### Task objective:
Please copy every line of this listing exactly as it appears, keeping the same order and line breaks.

━━━━━ Record extracts

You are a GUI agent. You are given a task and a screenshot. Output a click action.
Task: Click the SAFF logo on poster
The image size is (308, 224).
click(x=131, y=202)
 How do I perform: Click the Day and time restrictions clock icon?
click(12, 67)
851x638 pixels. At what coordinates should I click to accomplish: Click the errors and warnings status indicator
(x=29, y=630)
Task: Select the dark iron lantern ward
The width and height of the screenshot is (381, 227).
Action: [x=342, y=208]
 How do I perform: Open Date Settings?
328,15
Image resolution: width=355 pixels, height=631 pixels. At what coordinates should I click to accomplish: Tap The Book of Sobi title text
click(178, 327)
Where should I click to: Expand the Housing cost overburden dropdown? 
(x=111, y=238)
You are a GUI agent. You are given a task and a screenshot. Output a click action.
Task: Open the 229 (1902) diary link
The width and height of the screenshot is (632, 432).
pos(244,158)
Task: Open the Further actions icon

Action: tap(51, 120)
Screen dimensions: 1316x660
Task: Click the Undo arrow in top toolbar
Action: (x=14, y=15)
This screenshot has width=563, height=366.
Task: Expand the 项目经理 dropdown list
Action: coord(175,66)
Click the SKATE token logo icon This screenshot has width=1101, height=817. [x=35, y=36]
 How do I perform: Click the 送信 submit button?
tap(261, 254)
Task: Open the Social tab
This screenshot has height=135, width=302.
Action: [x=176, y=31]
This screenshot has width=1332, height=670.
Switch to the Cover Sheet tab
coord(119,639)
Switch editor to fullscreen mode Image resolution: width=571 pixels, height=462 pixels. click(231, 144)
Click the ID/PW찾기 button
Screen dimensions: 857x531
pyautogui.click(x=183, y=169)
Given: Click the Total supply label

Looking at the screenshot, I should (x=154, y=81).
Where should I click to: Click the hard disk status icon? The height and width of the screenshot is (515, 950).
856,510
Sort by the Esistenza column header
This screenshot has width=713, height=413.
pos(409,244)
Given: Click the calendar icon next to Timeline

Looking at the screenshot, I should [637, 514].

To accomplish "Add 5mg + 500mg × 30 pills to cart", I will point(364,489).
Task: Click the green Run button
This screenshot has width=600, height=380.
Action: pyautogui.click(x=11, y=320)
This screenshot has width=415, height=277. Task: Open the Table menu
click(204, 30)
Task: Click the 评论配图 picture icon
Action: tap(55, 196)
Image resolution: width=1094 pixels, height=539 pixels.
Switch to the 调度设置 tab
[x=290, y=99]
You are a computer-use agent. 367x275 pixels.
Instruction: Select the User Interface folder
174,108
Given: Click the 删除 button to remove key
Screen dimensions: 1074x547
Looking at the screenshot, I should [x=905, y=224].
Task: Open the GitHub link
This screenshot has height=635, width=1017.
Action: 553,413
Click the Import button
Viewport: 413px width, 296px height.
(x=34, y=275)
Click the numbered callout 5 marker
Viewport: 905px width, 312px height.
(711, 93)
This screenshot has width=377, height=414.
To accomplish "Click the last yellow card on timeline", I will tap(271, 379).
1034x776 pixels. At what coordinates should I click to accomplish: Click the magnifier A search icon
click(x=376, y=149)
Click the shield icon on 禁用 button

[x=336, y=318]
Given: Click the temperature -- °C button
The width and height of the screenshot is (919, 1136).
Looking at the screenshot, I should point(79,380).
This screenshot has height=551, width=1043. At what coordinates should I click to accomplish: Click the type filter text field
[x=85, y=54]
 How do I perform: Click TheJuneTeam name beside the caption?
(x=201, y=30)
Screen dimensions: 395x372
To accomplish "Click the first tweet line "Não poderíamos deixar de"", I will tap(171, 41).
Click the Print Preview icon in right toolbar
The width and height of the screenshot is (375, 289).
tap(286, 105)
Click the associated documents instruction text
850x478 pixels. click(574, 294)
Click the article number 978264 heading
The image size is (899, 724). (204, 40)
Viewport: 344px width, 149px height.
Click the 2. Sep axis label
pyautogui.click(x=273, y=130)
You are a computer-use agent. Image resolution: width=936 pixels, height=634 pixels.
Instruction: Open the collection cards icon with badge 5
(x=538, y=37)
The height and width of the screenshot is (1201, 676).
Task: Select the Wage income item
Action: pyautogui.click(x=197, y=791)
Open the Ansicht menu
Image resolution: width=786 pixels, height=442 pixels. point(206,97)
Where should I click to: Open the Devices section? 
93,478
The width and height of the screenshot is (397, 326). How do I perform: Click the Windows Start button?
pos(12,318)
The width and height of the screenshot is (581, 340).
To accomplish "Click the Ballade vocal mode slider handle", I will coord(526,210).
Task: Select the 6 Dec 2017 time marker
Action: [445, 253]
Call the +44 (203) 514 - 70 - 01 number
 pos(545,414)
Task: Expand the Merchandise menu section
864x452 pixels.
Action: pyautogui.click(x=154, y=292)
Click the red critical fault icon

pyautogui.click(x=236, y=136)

━━━━━━━━━━

### Full solution:
You are a GUI agent. You are given a task and a screenshot. Output a click action.
Task: Click the SAFF logo on poster
The image size is (308, 224).
click(x=131, y=202)
 How do I perform: Click the Day and time restrictions clock icon?
click(12, 67)
851x638 pixels. At what coordinates should I click to accomplish: Click the errors and warnings status indicator
(x=29, y=630)
Task: Select the dark iron lantern ward
The width and height of the screenshot is (381, 227).
Action: [x=342, y=208]
 How do I perform: Open Date Settings?
328,15
Image resolution: width=355 pixels, height=631 pixels. At what coordinates should I click to accomplish: Tap The Book of Sobi title text
click(178, 327)
Where should I click to: Expand the Housing cost overburden dropdown? 
(x=111, y=238)
You are a GUI agent. You are given a task and a screenshot. Output a click action.
Task: Open the 229 (1902) diary link
The width and height of the screenshot is (632, 432).
pos(244,158)
Task: Open the Further actions icon

Action: tap(51, 120)
Screen dimensions: 1316x660
Task: Click the Undo arrow in top toolbar
Action: (x=14, y=15)
This screenshot has width=563, height=366.
Task: Expand the 项目经理 dropdown list
Action: coord(175,66)
Click the SKATE token logo icon This screenshot has width=1101, height=817. [x=35, y=36]
 How do I perform: Click the 送信 submit button?
tap(261, 254)
Task: Open the Social tab
This screenshot has height=135, width=302.
Action: [x=176, y=31]
This screenshot has width=1332, height=670.
Switch to the Cover Sheet tab
coord(119,639)
Switch editor to fullscreen mode Image resolution: width=571 pixels, height=462 pixels. click(231, 144)
Click the ID/PW찾기 button
Screen dimensions: 857x531
pyautogui.click(x=183, y=169)
Given: Click the Total supply label

Looking at the screenshot, I should (x=154, y=81).
Where should I click to: Click the hard disk status icon? The height and width of the screenshot is (515, 950).
856,510
Sort by the Esistenza column header
This screenshot has width=713, height=413.
pos(409,244)
Given: Click the calendar icon next to Timeline

Looking at the screenshot, I should [637, 514].

To accomplish "Add 5mg + 500mg × 30 pills to cart", I will point(364,489).
Task: Click the green Run button
This screenshot has width=600, height=380.
Action: pyautogui.click(x=11, y=320)
This screenshot has width=415, height=277. Task: Open the Table menu
click(204, 30)
Task: Click the 评论配图 picture icon
Action: tap(55, 196)
Image resolution: width=1094 pixels, height=539 pixels.
Switch to the 调度设置 tab
[x=290, y=99]
You are a computer-use agent. 367x275 pixels.
Instruction: Select the User Interface folder
174,108
Given: Click the 删除 button to remove key
Screen dimensions: 1074x547
Looking at the screenshot, I should [x=905, y=224].
Task: Open the GitHub link
This screenshot has height=635, width=1017.
Action: 553,413
Click the Import button
Viewport: 413px width, 296px height.
(x=34, y=275)
Click the numbered callout 5 marker
Viewport: 905px width, 312px height.
(711, 93)
This screenshot has width=377, height=414.
To accomplish "Click the last yellow card on timeline", I will tap(271, 379).
1034x776 pixels. At what coordinates should I click to accomplish: Click the magnifier A search icon
click(x=376, y=149)
Click the shield icon on 禁用 button

[x=336, y=318]
Given: Click the temperature -- °C button
The width and height of the screenshot is (919, 1136).
Looking at the screenshot, I should point(79,380).
This screenshot has height=551, width=1043. At what coordinates should I click to accomplish: Click the type filter text field
[x=85, y=54]
 How do I perform: Click TheJuneTeam name beside the caption?
(x=201, y=30)
Screen dimensions: 395x372
To accomplish "Click the first tweet line "Não poderíamos deixar de"", I will tap(171, 41).
Click the Print Preview icon in right toolbar
The width and height of the screenshot is (375, 289).
tap(286, 105)
Click the associated documents instruction text
850x478 pixels. click(574, 294)
Click the article number 978264 heading
The image size is (899, 724). (204, 40)
Viewport: 344px width, 149px height.
Click the 2. Sep axis label
pyautogui.click(x=273, y=130)
You are a computer-use agent. Image resolution: width=936 pixels, height=634 pixels.
Instruction: Open the collection cards icon with badge 5
(x=538, y=37)
The height and width of the screenshot is (1201, 676).
Task: Select the Wage income item
Action: pyautogui.click(x=197, y=791)
Open the Ansicht menu
Image resolution: width=786 pixels, height=442 pixels. point(206,97)
Where should I click to: Open the Devices section? 
93,478
The width and height of the screenshot is (397, 326). How do I perform: Click the Windows Start button?
pos(12,318)
The width and height of the screenshot is (581, 340).
To accomplish "Click the Ballade vocal mode slider handle", I will coord(526,210).
Task: Select the 6 Dec 2017 time marker
Action: [445, 253]
Call the +44 (203) 514 - 70 - 01 number
 pos(545,414)
Task: Expand the Merchandise menu section
864x452 pixels.
Action: pyautogui.click(x=154, y=292)
Click the red critical fault icon

pyautogui.click(x=236, y=136)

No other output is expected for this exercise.